I am in San Antonio at the TCDA (Texas Choral Director's Association) conference, which is basically an excuse for choir directors to let loose right before the school year swallows up our time and identity. If you think you have experienced some real entertainment in your life, but have never been to a Karaoke joint in San Antonio last weekend of July, think again.

Despite the wonderful opportunities to gather material with which to blackmail my colleagues, (think inebriated, half-operatic versions of "I Will Survive") I decided to go for a night-time run in the city's fantastic McAllister Park instead. My run was mostly in the dark, so I don't think I could tell you many specifics about the park, except that it was huge, full of wildlife, and had fantastic trails.
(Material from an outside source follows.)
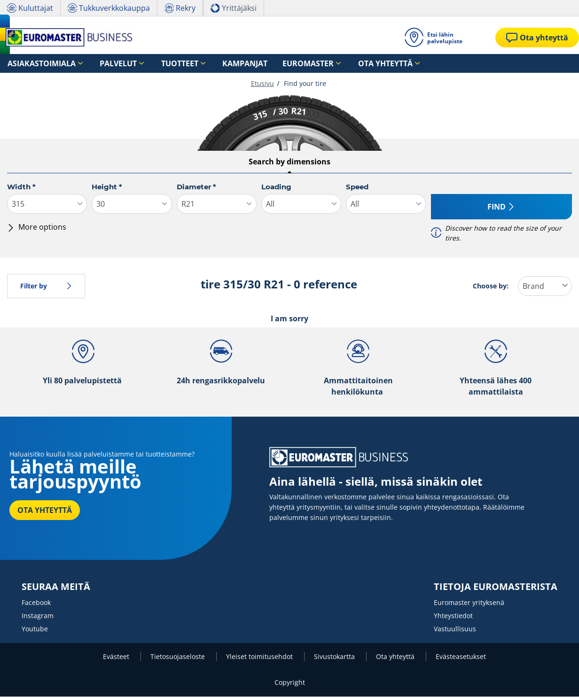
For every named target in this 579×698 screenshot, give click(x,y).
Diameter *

RIGHT IN THE MIDDLE OF A FREAKIN NEIGHBORHOOD! The drive was maybe 15 minutes max from my downtown hotel room, but was a veritable nature preserve. I would not be caught dead without a trusty MP3 player to drown out the noise of Houston traffic on any of my home town runs, but the sounds of crickets, birds, and other living things that can't survive in H-town were so lovely, I actually turned the iPhone off. The high point of a very short-lived run was when I saw NINE deer grazing in a field just as the sky turned to black. I hoped I could capture the silhouette of the scene, but the light of my phone alarmed the deer. They ran off silently in a perfectly spaced, single-file line. Beautiful.

This further confirmed my ever-strengthening feelings that Houston has just got it all wrong. I thought Austin was the only city in Texas that really cared for its green space, but as I researched San Antonio's park system, I see that I was completely mistaken. That leaves Houston on par with one of my least favorite cities in the the world, Dallas. Houston was not born ugly, we made it that way. There are tiny remnants of recreational, un-manicured nature left, such as the Ho Chi Minh trails in Memorial Park, and I suppose we could even count some of the nature paths in the Woodlands, but that's pretty much it. Anyone who wants local options as a runner, hiker, mountain-biker, or nature-lover, is pretty much SOL.

This is not to say that the athletic scene in Houston is altogether dead. (We are only the second-fattest city in the nation now, right?) If you are a former high school quarterback, baseball player, or basketball star, there are plenty of ways to relive your former glory through professional sports. (Or at least we think that at the outset of each season. Maybe next year, Astros.) Sports bars abound in Houston, so it's simple to get that rusty drinking arm back into shape.

But for the rest of us who care to train for a sport in which we can actually participate, there is so little to hold onto. I realize there are other quality-of-life issues at play. Barefoot running may have gained so much ground in San Francisco because people can't afford to buy shoes in the first place, and now it just happens to be en vogue. However, our priorities as a city skew waaaaayyyyy too far in the direction of buildings and business while nature and health fall to the wayside. I am happy to have dug out an enjoyable running route or two. I thank God for my proximity to Allen Parkway just about every run, but I'm not sure how much longer I can appreciate the repetition. My running soul thirsts for green, while my brain demands a steady job. Sigh......Will I ever have both?

In other news, had a great run last night. Half-mile warm up, 3 miles at marathon pace, half mile cool down. I felt solid despite the heat and the extra, uh, Animal Style 2x2 I'm still carrying around with me. It was very encouraging. Still keeping my fingers crossed that I will actually get to put that training to use in the Houston Marathon. August 17 can't come too soon. Until tomorrow....Good night!